COVID-19 Response Assistance Field Teams, referred to as CRAFT, are being deployed in areas across the country with high case counts ahead of the July Fourth holiday weekend in order to identify additional ways to prevent further community spread. In Gwinnett, they met with “community partners,” including those from the Black and Hispanic communities, and examined testing and epidemiology processes to “figure out where the gaps are,” said Chad Wasdin, a spokesman for the Gwinnett, Newton and Rockdale County Health Departments.

The visit won’t have immediate impact – the team is expected to write a report of their findings and deliver it to the local health department – but will provide new strategies in the near future, Wasdin said.

As of June 29, Gwinnett's positive case rate was 12.4% of the 66,339 tests administered at health department test sites in the county. That's higher than the statewide rate of 8.9%. In June, one Gwinnett test site reached a positive case rate of 27%.

Gwinnett, Newton and Rockdale County Health Director Audrey Arona and Wasdin have attributed the rise in part to expanding testing. The county recently opened a third test site in Lilburn that allows walk-up tests and is easily accessible by public transportation.

Cases began to decline statewide while Georgians were under a shelter-in-place order, and reached a low point in the days after the order was lifted for all but the most vulnerable. But numbers spiked starting June 1 and have continued to rise. Gwinnett followed a similar pattern, with cases reaching their lowest point since the shelter in place order in early May, but resuming an upward trend soon afterward. The daily case numbers have been growing in Gwinnett ever since, topping 200 per day through the last two weeks in June. Georgia saw record case numbers for two consecutive days July 1 and 2. July Fourth gatherings could lead to further spread if guidance on social distancing and mask usage is not followed, Adams said.

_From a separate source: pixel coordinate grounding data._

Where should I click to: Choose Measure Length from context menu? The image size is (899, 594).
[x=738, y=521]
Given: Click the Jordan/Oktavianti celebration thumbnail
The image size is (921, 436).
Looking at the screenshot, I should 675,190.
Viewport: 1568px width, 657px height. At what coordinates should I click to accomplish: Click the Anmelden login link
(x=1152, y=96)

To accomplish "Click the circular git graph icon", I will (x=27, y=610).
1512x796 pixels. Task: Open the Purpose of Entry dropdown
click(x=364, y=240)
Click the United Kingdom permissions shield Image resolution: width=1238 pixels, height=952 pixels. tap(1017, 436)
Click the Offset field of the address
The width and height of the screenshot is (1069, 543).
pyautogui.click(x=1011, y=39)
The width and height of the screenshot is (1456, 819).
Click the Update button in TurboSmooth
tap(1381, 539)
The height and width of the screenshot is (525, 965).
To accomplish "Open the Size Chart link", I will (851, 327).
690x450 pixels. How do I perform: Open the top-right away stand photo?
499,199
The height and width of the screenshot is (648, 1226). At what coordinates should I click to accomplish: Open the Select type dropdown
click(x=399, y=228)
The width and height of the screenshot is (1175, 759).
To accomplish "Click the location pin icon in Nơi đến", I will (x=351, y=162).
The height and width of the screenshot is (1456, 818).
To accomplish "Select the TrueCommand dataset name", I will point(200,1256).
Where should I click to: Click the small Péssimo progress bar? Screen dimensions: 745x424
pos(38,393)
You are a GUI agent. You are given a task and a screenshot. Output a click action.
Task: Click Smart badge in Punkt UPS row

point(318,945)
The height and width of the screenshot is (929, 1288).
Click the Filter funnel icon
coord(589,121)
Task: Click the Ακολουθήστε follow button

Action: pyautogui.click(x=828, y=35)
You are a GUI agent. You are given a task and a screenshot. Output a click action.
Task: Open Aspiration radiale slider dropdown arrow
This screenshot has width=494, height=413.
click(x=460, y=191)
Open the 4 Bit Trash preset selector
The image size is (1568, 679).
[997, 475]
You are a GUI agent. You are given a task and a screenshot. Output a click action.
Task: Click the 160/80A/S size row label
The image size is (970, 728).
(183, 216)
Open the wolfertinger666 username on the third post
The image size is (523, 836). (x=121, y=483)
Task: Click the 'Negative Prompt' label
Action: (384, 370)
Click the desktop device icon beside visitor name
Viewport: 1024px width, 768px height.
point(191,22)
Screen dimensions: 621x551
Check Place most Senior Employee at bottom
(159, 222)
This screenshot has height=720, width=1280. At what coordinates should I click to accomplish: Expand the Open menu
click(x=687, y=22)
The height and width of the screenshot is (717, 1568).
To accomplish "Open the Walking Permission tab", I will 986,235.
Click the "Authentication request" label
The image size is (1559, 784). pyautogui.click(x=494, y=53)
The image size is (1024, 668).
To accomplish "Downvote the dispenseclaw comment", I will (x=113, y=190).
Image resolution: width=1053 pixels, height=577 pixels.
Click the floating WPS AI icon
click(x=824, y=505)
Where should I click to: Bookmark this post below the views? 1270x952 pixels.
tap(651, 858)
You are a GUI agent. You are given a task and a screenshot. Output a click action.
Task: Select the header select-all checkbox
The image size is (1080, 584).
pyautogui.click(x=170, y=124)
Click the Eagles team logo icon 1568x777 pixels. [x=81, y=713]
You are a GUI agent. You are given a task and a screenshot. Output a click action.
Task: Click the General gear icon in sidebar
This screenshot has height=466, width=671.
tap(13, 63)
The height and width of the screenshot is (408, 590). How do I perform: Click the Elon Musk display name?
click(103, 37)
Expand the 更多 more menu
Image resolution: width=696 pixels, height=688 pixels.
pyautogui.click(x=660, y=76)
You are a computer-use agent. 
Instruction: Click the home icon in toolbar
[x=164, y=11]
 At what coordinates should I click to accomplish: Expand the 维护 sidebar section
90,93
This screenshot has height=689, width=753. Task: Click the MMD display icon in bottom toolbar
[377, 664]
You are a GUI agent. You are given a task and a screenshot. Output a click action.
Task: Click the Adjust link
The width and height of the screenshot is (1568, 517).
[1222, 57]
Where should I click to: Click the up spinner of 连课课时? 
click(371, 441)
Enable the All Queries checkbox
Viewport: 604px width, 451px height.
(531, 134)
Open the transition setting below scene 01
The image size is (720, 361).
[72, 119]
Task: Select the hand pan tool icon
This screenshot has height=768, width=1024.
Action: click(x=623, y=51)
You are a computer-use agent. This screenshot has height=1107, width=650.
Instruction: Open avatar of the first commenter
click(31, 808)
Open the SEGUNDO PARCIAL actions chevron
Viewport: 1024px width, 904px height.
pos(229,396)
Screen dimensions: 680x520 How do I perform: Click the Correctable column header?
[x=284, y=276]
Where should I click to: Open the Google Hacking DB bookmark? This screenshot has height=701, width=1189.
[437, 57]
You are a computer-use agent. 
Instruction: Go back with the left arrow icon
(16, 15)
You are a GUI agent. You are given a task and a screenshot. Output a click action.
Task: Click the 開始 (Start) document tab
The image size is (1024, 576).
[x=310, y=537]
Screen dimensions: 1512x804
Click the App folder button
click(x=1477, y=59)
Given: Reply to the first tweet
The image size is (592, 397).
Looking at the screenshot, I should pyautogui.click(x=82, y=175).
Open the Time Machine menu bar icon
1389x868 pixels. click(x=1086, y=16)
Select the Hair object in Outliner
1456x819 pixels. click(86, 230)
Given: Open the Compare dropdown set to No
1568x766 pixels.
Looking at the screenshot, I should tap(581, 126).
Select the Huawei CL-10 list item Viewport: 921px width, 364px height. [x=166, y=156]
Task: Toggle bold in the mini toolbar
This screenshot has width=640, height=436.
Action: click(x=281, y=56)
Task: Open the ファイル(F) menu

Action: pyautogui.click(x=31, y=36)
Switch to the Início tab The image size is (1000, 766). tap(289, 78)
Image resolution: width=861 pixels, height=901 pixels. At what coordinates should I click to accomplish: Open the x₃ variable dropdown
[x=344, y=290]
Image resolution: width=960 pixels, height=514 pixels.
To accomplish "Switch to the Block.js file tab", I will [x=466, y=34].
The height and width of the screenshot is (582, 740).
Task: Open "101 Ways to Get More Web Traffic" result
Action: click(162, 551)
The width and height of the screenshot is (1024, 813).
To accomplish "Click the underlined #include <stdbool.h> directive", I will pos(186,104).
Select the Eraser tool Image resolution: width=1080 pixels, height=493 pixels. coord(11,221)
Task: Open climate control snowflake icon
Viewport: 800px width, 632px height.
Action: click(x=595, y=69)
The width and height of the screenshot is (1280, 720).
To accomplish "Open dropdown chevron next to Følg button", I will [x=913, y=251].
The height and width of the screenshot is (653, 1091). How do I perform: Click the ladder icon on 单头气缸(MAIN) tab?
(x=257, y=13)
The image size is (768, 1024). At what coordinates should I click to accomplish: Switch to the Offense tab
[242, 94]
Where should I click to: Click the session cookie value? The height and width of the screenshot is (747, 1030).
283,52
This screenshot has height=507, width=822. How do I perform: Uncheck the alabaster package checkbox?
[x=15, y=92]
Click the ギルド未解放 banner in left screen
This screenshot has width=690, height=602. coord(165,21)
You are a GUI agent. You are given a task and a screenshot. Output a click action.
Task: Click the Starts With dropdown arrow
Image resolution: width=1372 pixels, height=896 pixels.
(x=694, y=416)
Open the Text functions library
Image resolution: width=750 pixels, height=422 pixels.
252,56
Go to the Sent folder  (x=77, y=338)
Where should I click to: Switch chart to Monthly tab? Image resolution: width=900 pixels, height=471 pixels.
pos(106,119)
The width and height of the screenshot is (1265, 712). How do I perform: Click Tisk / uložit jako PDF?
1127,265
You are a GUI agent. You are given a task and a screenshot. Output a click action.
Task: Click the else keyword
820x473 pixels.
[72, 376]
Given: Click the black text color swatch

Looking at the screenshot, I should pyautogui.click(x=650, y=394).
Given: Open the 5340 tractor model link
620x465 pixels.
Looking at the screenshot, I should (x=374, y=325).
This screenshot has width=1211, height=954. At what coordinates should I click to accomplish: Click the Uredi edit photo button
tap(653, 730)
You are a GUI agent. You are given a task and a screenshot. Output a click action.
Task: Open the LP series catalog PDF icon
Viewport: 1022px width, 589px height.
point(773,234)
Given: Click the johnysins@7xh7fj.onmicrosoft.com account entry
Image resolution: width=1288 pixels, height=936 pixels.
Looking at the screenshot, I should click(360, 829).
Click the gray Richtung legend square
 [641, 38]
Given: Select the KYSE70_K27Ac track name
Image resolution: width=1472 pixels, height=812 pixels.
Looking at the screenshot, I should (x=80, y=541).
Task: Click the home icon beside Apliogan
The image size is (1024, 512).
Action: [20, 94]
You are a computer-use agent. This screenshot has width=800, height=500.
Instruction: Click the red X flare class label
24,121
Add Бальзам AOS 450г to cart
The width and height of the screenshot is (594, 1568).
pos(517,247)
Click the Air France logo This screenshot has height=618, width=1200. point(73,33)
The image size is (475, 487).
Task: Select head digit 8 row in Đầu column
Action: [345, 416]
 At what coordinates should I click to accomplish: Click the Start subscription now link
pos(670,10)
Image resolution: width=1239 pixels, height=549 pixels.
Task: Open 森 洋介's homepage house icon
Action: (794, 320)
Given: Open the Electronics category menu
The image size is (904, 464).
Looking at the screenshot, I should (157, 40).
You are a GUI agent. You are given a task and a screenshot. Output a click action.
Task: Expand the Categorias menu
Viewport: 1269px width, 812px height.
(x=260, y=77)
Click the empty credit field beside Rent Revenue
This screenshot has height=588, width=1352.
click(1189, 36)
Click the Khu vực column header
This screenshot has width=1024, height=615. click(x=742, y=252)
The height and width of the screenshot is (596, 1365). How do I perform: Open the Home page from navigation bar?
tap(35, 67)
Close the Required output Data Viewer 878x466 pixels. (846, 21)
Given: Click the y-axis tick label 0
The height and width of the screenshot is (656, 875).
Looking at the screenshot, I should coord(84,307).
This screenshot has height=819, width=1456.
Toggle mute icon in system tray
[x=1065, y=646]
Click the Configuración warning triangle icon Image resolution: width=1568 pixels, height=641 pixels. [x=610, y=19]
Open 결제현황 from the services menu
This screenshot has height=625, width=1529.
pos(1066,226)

Adams indicated he didn’t believe Kemp should implement a statewide mask mandate, which 1,400 Georgia healthcare workers asked for in a letter July 2. Instead, he urged education about the effectiveness of wearing a mask to slow the spread of coronavirus.

“If you wear a mask now, we can have college football in the fall. If you wear a mask now, we can have proms this upcoming school year,” Adams said. “What works is positive incentives instead of sticks.”